Yaratıcı düşünceleri belli bir çerçeve içine alarak sınıflandırmanın mümkün olmadığı günümüz dünyasında mimari, mekansal tasarımdan öteye geçen sosyal, politik ve ekolojik duruşlarla henüz çağdaş sanatın sözlüğünde olmayan kavramları tartışmaya açarak çeşitli soruları gündeme getiriyor. Mekanın demokratikleşmesinden, çok amaçlı kullanım yerine çok odaklı dönüşümden ne anlıyoruz? Klasik müze olgusu deri değiştirirken yeni bir izleyici kitlesine mi ihtiyaç duyuyor? Yaratıcı mimarinin perspektifinden bakıldığında tüm bu sorular çerçevesinde mimarlıkla çağdaş sanat arasındaki yakınlaşmayı fark etmemek imkansız.
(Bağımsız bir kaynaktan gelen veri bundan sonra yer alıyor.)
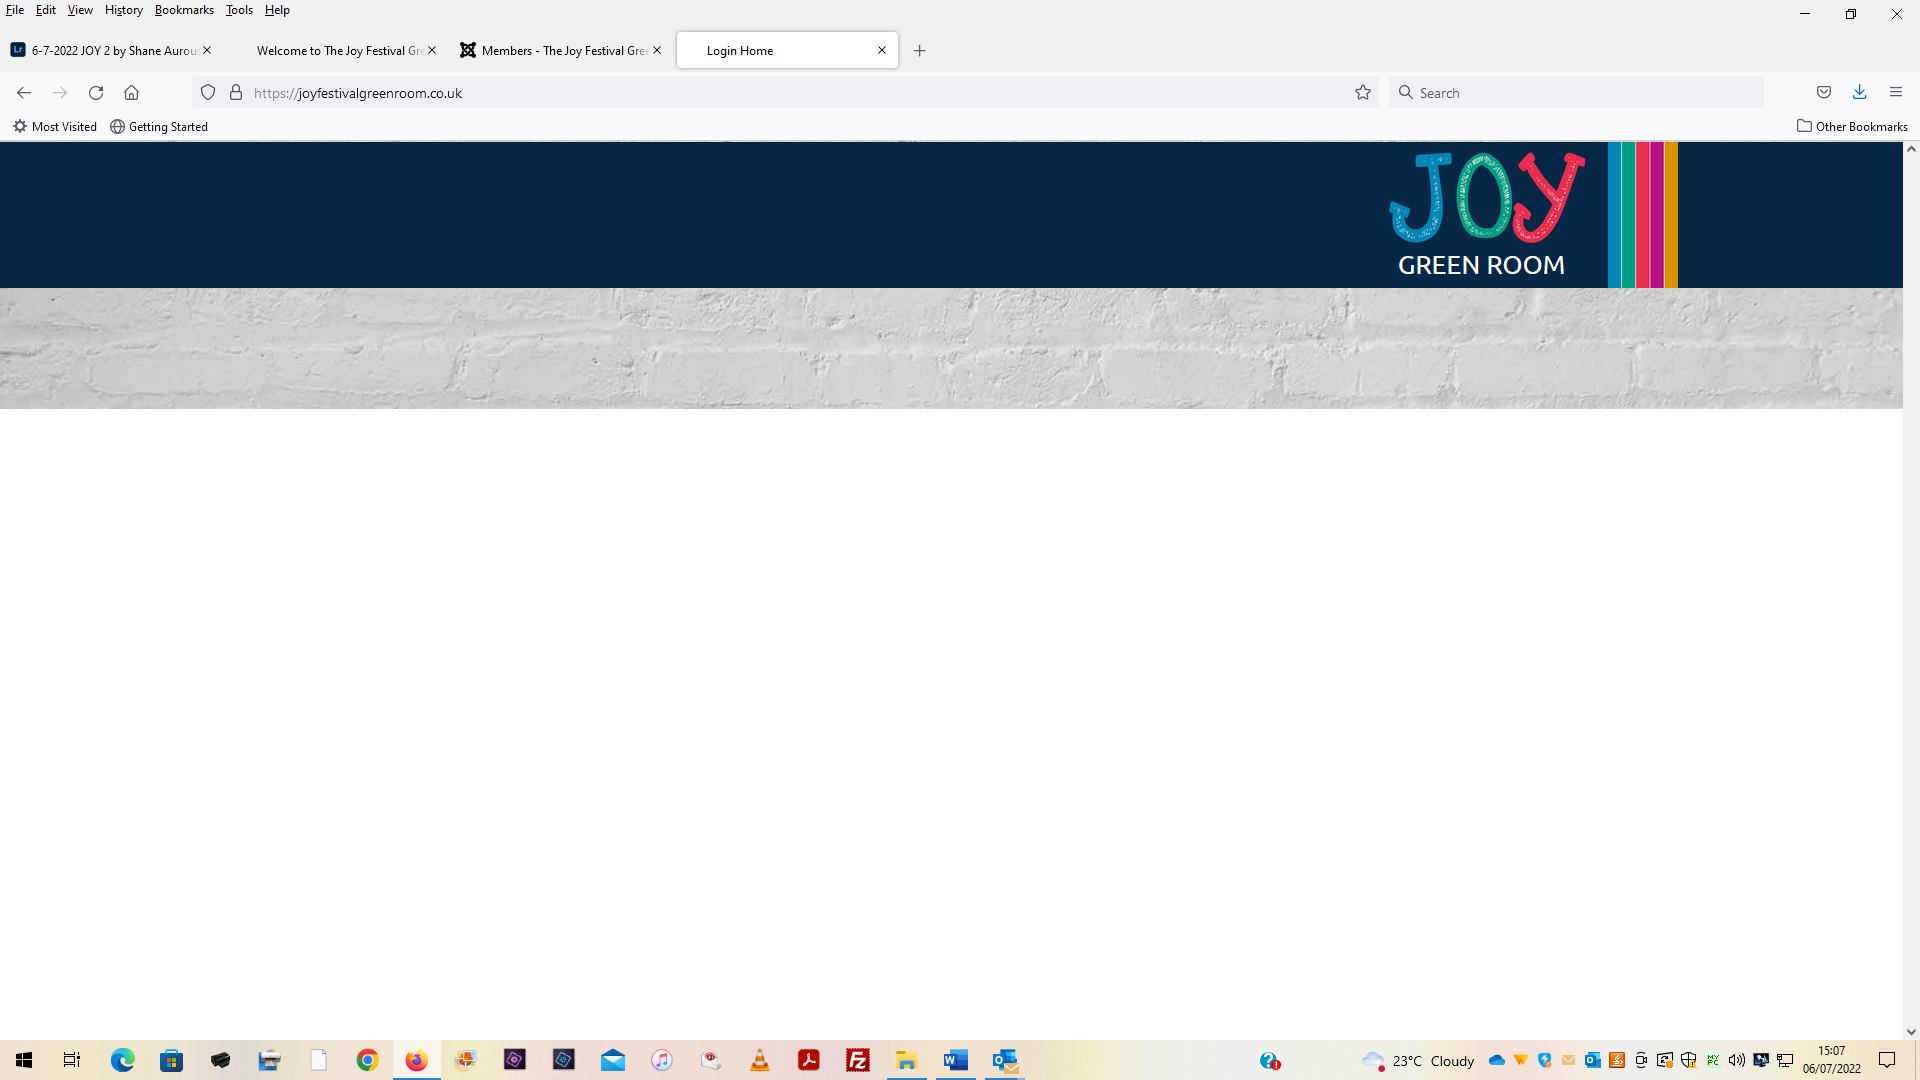1920x1080 pixels.
Task: Open the Firefox application menu (hamburger)
Action: tap(1895, 92)
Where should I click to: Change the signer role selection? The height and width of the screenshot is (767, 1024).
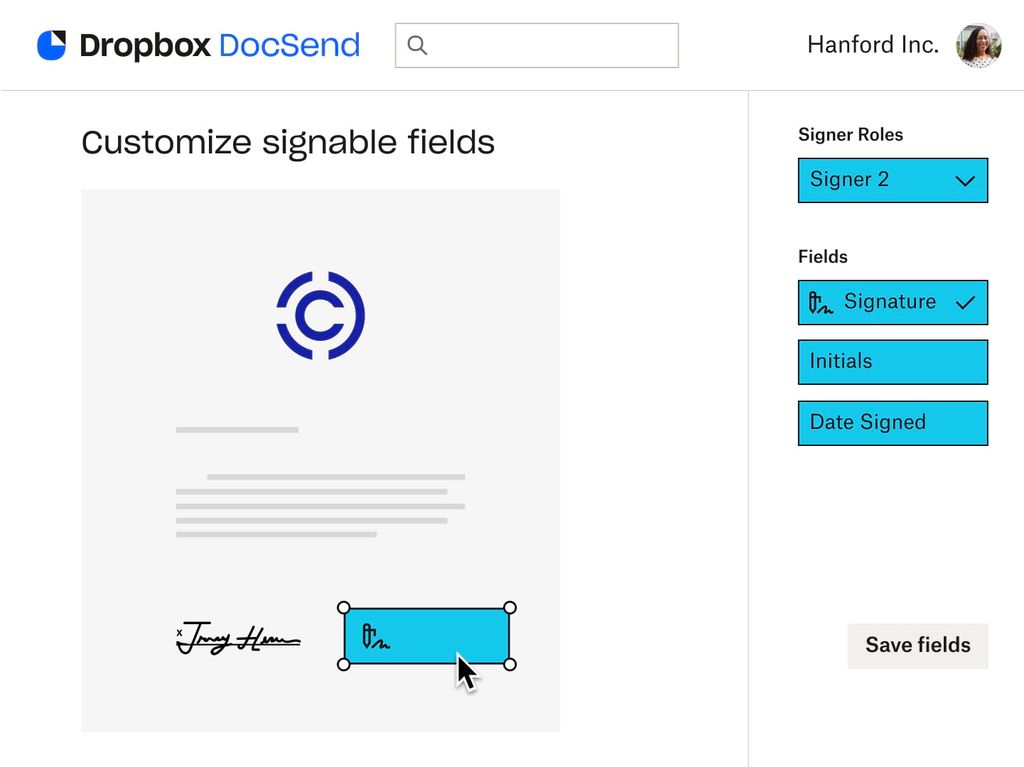point(892,180)
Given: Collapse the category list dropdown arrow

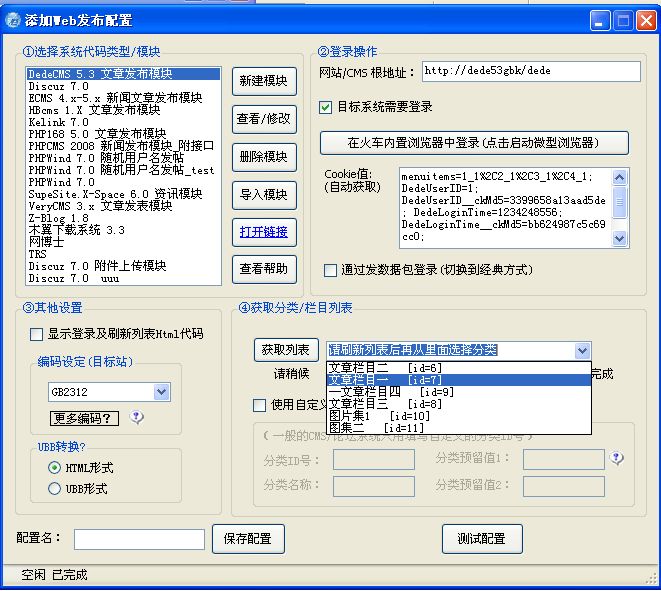Looking at the screenshot, I should click(582, 350).
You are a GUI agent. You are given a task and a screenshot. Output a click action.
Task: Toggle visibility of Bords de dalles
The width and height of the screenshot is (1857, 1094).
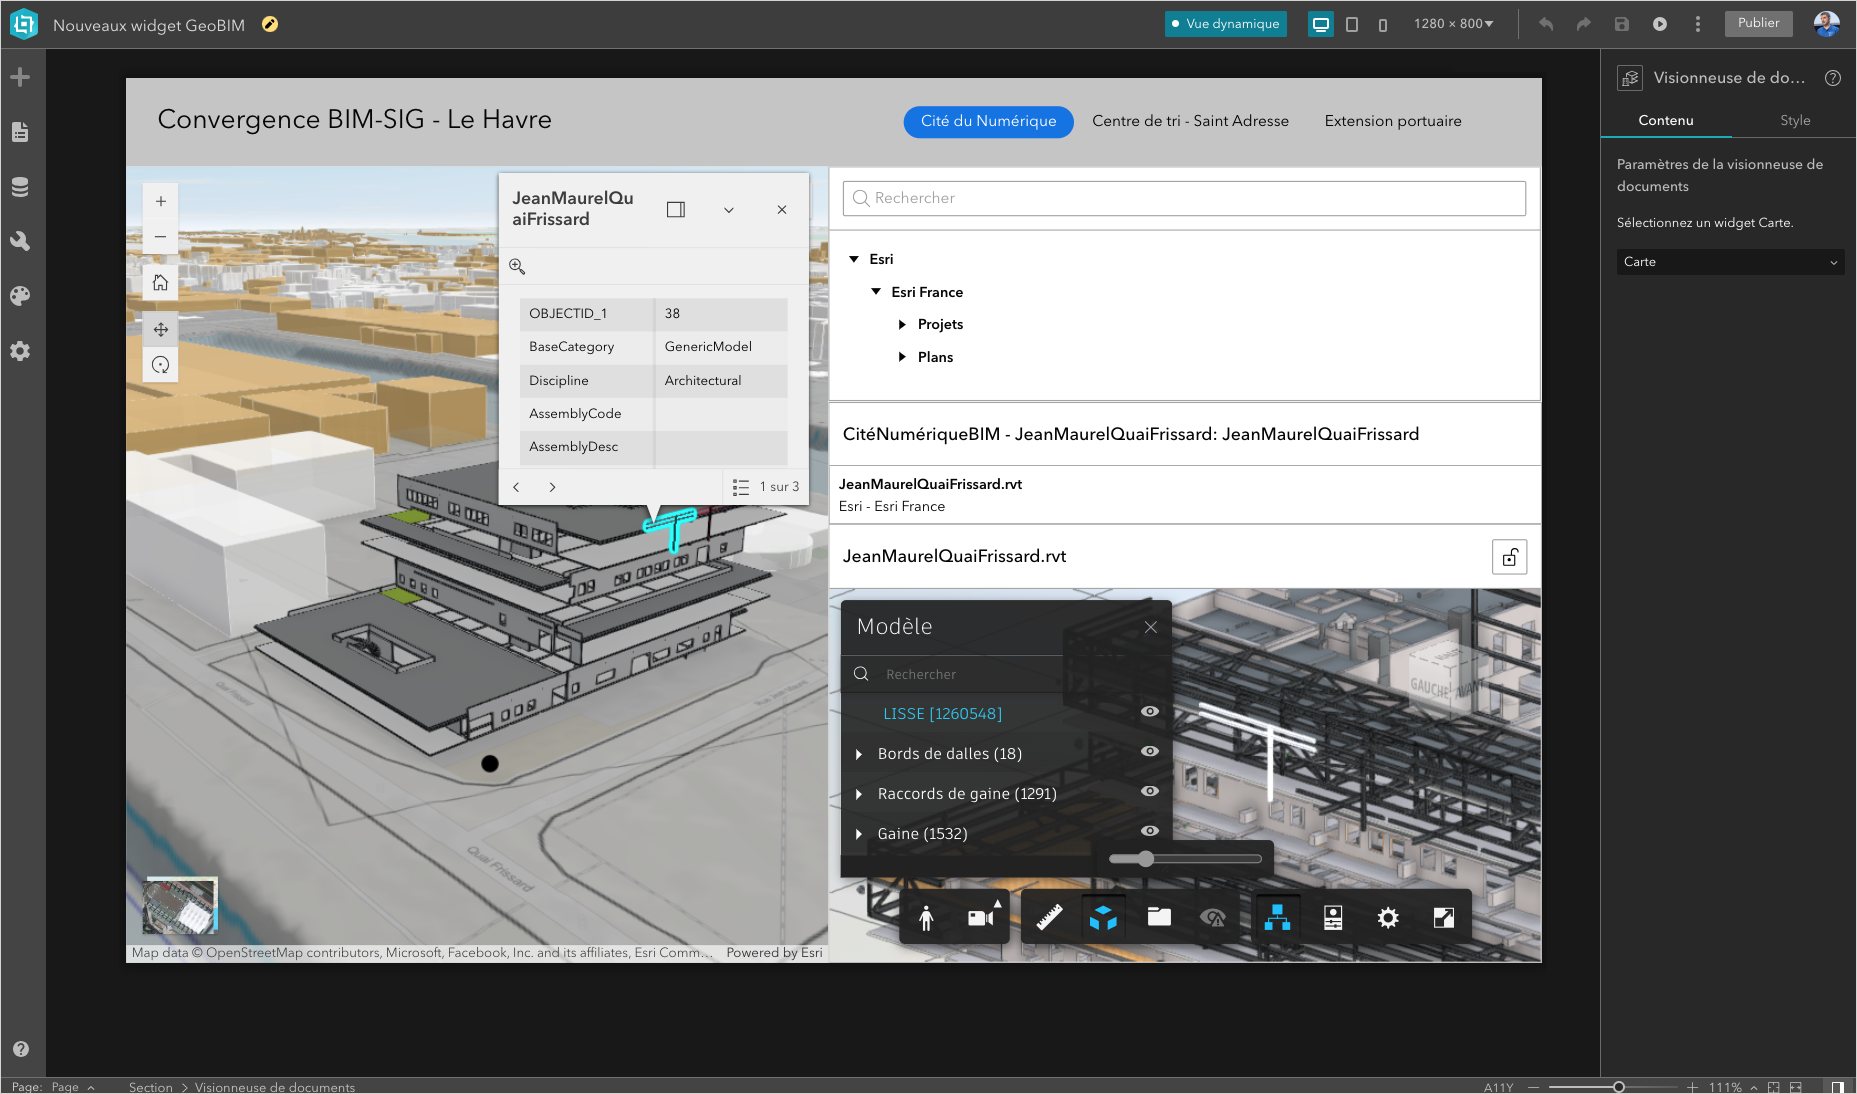click(x=1149, y=752)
Yeni ve daha önceki gerekliliklerin aşıldığı bir döneme doğru ilerlerken mimarların farklı bir yorum ve eylem planı geliştirdiklerine tanıklık ediyoruz. Borusan Contemporary’nin yeni koleksiyon sergisi, bu kırılgan fay hattı üzerinde çoğu kez altında koruyucu bir ağ olmadan ilerleyen yaratıcıları bir araya getiriyor. Hibrit Mekanlar, çağdaş sanat ile güncel mimarlık arasındaki diyaloğun merkezine Perili Köşk’ü yerleştirerek sıcak ve henüz ismi konulmadığı için heyecan uyandıran yakınlaşmaları araştırıyor.
*Perili Köşk, hakkındaki söylentiler ve mimari özelliklerinden ötürü Yusuf Ziya Paşa Köşkü’ne atfedilen popüler bir isimdir.